- **Exercise directions**
Output every line of the entries from the line containing "This screenshot has height=742, width=472." through the last, exactly, with no other content.

BEGIN

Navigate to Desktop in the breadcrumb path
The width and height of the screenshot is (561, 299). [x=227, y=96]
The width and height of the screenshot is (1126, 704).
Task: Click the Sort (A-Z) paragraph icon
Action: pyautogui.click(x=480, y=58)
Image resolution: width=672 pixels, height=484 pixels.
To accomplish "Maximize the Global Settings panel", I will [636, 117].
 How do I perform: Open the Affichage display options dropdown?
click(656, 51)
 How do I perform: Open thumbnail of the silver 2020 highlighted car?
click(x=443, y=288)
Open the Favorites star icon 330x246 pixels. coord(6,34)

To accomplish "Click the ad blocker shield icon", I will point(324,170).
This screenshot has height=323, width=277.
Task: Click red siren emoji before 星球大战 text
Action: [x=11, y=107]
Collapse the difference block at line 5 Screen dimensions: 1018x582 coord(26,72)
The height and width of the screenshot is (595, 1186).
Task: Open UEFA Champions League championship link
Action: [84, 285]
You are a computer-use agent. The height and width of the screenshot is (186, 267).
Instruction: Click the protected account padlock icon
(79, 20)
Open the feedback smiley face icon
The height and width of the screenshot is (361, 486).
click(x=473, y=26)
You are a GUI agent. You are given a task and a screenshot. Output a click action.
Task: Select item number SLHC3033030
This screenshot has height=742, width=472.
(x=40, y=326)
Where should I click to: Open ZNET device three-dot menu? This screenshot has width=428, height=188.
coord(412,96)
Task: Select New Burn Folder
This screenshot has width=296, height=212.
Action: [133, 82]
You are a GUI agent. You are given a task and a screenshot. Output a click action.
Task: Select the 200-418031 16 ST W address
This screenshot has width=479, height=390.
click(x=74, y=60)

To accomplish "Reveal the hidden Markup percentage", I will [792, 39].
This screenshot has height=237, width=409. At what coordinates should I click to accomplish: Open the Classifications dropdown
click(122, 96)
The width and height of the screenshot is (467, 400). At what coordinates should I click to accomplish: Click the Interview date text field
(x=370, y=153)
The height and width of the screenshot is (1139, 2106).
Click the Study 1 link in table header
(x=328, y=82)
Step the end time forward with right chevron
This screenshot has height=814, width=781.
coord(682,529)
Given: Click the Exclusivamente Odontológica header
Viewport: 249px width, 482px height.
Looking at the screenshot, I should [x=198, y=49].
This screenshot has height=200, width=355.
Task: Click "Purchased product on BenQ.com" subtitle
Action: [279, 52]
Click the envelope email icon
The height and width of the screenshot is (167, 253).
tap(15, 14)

END

- **Answer space**
This screenshot has height=742, width=472.
(x=40, y=326)
Where should I click to: Open ZNET device three-dot menu? This screenshot has width=428, height=188.
coord(412,96)
Task: Select New Burn Folder
This screenshot has width=296, height=212.
Action: [133, 82]
You are a GUI agent. You are given a task and a screenshot. Output a click action.
Task: Select the 200-418031 16 ST W address
This screenshot has width=479, height=390.
click(x=74, y=60)

To accomplish "Reveal the hidden Markup percentage", I will [792, 39].
This screenshot has height=237, width=409. At what coordinates should I click to accomplish: Open the Classifications dropdown
click(122, 96)
The width and height of the screenshot is (467, 400). At what coordinates should I click to accomplish: Click the Interview date text field
(x=370, y=153)
The height and width of the screenshot is (1139, 2106).
Click the Study 1 link in table header
(x=328, y=82)
Step the end time forward with right chevron
This screenshot has height=814, width=781.
coord(682,529)
Given: Click the Exclusivamente Odontológica header
Viewport: 249px width, 482px height.
Looking at the screenshot, I should [x=198, y=49].
This screenshot has height=200, width=355.
Task: Click "Purchased product on BenQ.com" subtitle
Action: [279, 52]
Click the envelope email icon
The height and width of the screenshot is (167, 253).
tap(15, 14)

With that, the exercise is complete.